Nada como um filme romântico no cinema para terminar um domingo.
Assustada pelas críticas de As duas faces da Lei (Righteous Kill), com Pacino e De Niro, decidi ver o filme Noites de Tormenta (Nights in Rodanthe), dirigido por George C. Wolfe - baseado no best-seller de Nicholas Sparks, autor dos livros-que-viraram-filme Um ano inesquecível (A walk to remember) e O Caderno de Noah (The notebook). Como filmes, viraram Um amor para recordar e O Diário de uma Paixão.
O casal de protagonistas, interpretado por Diane Lane e Richard Gere, é figurinha repetida. Já foram casados – mas sem o romance do filme em questão. Vivem situações opostas nos longas: em Infidelidade, ela trai. Em Noites, é traída (pelo marido, não pelo príncipe da Julia Roberts).
Apenas umas ruguinhas a mais.
Uma pequena sinopse retirada do Yahoo Cinema: “Ambos interpretam pessoas cansadas, mas cada um em sua forma. Enquanto Adrienne (Diane) é uma mulher recém-divorciada que não sabe mais o que faz da vida amorosa agora que o marido a abandonou com dois filhos, Paul (Richard Gere) é um médico frio em crise com a própria profissão e sua postura egoísta em relação ao mundo. Por conta de peripécias que somente o destino e Nicholas Sparks podem imaginar, eles se encontram numa pousada paradisíaca. O resto você já sabe. Ou pelo menos tem uma idéia”. Confira a íntegra aqui.

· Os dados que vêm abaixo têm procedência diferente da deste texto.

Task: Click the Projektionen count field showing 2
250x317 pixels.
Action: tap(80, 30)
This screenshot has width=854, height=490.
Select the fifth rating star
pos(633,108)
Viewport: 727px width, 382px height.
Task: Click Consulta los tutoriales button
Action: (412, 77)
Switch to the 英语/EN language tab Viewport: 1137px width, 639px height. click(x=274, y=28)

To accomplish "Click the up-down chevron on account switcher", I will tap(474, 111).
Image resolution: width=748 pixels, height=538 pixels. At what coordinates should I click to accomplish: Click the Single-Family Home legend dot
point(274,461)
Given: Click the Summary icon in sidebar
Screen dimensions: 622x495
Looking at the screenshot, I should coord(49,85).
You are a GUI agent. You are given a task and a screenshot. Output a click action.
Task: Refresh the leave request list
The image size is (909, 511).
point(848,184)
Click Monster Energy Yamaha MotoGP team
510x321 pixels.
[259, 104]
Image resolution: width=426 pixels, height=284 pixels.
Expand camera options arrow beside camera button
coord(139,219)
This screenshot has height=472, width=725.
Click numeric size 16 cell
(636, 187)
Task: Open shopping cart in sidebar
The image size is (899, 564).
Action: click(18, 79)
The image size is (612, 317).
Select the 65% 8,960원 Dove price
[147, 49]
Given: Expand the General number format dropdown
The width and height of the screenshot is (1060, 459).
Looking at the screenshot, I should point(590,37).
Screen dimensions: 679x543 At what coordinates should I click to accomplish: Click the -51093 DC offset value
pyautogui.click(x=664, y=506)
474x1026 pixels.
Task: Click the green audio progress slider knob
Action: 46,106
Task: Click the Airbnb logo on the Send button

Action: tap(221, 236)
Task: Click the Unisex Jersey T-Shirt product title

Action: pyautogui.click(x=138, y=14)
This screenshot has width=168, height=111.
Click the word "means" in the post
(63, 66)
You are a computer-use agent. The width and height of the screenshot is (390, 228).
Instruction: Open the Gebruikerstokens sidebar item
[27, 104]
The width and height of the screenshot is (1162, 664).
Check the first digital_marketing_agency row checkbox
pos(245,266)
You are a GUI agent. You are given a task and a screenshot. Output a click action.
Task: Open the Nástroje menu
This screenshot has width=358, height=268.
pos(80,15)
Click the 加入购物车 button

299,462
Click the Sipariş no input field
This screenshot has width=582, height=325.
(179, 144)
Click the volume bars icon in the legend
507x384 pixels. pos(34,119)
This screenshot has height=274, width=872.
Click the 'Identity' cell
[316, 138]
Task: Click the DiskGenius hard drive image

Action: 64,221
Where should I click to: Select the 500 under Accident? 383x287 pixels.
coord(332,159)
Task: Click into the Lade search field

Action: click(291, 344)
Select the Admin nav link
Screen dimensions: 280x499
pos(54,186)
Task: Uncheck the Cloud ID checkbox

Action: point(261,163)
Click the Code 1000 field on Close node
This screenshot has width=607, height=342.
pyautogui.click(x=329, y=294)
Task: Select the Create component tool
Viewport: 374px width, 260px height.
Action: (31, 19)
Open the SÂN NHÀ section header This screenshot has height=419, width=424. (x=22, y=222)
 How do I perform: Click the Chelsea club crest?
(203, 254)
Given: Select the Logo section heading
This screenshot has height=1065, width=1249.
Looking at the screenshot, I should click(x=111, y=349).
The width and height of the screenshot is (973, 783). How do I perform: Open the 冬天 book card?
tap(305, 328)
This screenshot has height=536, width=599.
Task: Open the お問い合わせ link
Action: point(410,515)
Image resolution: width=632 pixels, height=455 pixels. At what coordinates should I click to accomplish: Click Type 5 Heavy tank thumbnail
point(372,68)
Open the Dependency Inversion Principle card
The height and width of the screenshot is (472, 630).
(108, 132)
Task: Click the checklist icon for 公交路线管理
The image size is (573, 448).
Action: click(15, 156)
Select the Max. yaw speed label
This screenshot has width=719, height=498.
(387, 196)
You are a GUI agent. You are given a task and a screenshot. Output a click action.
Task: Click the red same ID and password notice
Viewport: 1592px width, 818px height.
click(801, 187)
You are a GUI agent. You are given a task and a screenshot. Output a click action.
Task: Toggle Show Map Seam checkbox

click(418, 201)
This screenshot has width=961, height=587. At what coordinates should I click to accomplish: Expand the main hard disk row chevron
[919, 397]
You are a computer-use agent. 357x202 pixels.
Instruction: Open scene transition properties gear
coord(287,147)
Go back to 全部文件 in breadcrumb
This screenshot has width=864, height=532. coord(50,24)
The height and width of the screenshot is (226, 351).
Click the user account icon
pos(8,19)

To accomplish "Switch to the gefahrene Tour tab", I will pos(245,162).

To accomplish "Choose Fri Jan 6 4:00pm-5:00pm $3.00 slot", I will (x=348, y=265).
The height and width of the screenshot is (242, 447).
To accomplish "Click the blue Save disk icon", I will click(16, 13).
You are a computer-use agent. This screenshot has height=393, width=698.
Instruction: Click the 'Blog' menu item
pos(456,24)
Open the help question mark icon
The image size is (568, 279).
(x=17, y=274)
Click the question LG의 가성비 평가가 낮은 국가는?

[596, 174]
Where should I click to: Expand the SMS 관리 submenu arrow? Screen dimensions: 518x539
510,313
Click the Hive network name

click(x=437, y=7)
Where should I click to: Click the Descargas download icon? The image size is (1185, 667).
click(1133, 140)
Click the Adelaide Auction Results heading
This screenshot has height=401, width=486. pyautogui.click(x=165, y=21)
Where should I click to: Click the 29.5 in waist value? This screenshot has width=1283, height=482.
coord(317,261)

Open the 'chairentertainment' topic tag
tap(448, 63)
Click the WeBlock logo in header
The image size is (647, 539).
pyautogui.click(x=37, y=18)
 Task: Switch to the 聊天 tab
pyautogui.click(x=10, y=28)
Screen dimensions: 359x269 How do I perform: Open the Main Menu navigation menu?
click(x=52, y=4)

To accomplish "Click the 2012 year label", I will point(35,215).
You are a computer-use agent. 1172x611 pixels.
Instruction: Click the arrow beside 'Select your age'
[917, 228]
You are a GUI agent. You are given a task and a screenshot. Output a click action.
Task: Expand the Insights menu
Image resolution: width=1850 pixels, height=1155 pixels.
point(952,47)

Música "Love remains the same", parte da trilha sonora e cantada pelo [marido da Gwen Stefani] Gavin Rossdale.
Não vou fazer spoiler, mas garanto que o filme é bem água com açúcar. Normal, já que Nicholas Sparks voltou com a fórmula de Um amor para recordar, bem mais adulta e com dramas familiares um pouco mais acentuados. A transformação da protagonista se dá de forma mais íntima, não tanto “milagrosa”. A trilha sonora, por conta de Jeanine Tesori, amarra bem as cenas românticas e familiares, com um piano sobressalente, acompanhado da guitarra/violão comuns a filmes que tem como locação praias e cidades do interior.
A fotografia, por conta do brasileiro Affonso Beato, não inova muito (e nem precisa), mas garante boas cenas da bonita paisagem ao redor da casa de praia onde o filme acontece.

Uma idéia da casa - maravilhosa - onde o filme acontece.
A interpretação de Lane, sempre pertinente (ela foi indicada ao Oscar pela interpretação em Infidelidade), garante a emoção. Gere, sempre meio truncado (talvez pelas marcas de expressão da idade), insiste em fazer um personagem bem mais fechado, até nas horas em que se 'entrega à paixão' e deixa a vida o levar. Nada além do que se espera de um ator como ele, longe de ser um mestre da atuação.
No início, o filme pode dar sono. Mas, aos poucos, o telespectador vai se familiarizando e apredendo a aceitar a história, um tanto batida.
Bom programa para casais. Quem exige muito de um filme, quem gosta de um roteiro bem amarrado, melhor esperar pelo próximo de Woody Allen.